Sermon Illustrations
Filthy Night, Fetid Night
Carrie McKean writes in an article on Christianity Today online:
When I think about the night of Jesus’ birth, the first picture that comes to mind is straight from my childhood. It’s like I’m peering into a snow globe manger scene. Snow falls softly, blanketing the hillside in a carpet of quiet. All is calm. All is bright. Give it a good shake, the snow gently swirls, then settles over the pristine couple and silent baby once again.
But that image is quickly crowded by another. 15 years ago, my husband and I lived in a dusty Chinese village on the outskirts of Beijing. We volunteered for four years at New Day Foster Home, a private, Christian nonprofit organization. In those days…they helped fund surgeries and provided long-term foster care for medically fragile orphans. We lived in an apartment complex about a mile from the organization’s campus, and most mornings we walked behind a flock of sheep and their shepherd on our way to work.
You could smell that shepherd’s stable before you saw it. Fetid and filthy, the sheep crowded in at the end of a day. In the summer, flies buzzed. In the winter, sludge froze solid. I would pass the sheep and their shepherd, pitying him a little. Around Christmas, I pictured my Savior born amid fresh, sweet hay in an inexplicably warm and comforting stable. The snow globe in my mind was just how I wanted to imagine Jesus’ entrance into the world. But the stable I walked past told the truth: Stables smell like dirty sheep.
I wanted to throw a snow globe against a brick wall.
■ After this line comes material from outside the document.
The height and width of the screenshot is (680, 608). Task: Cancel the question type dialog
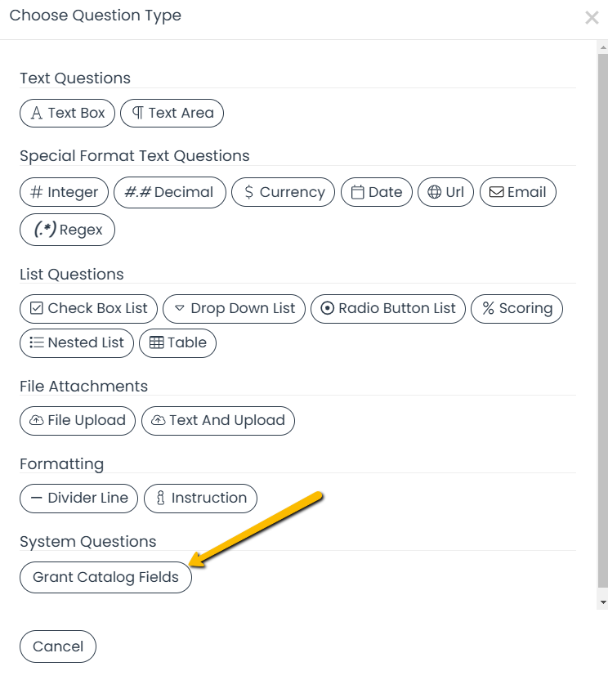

That clean Nativity was plastic, fraudulent, and fake. I felt angry at myself for all the ways I’d cheapened and tamed the gospel. My own faith felt fake and plastic too.
The world I saw outside my window needed a God-become-flesh in circumstances far messier than those perfect little snow globes. And here was this shepherd and his sheep, upending my picture of the Incarnation and revealing that the lack was in my seeing, not in Christ’s coming.
There’s no way around the fact that incarnation means coming to a filthy and fetid world, just like that stable in China…. It’s a world with disease and mental illness. A fallen creation groans with earthquakes, floods, and fires. Sorrow, unending sorrow. It is all too dirty, and yet he came near.
Jesus is God-made-flesh who doesn’t ask us to clean up the mess before he comes. He enters into our messes, always, always with us. He put on human skin…willingly emptying himself (Phil. 2:5-8), becoming a shepherd for you and me, a bunch of dirty sheep (John 10:11). He didn’t leave us in our squalor but led us to green pastures—to healing, rescue, and restoration of our souls (Ps. 23). I love a God who sees dirty sheep and tends them himself.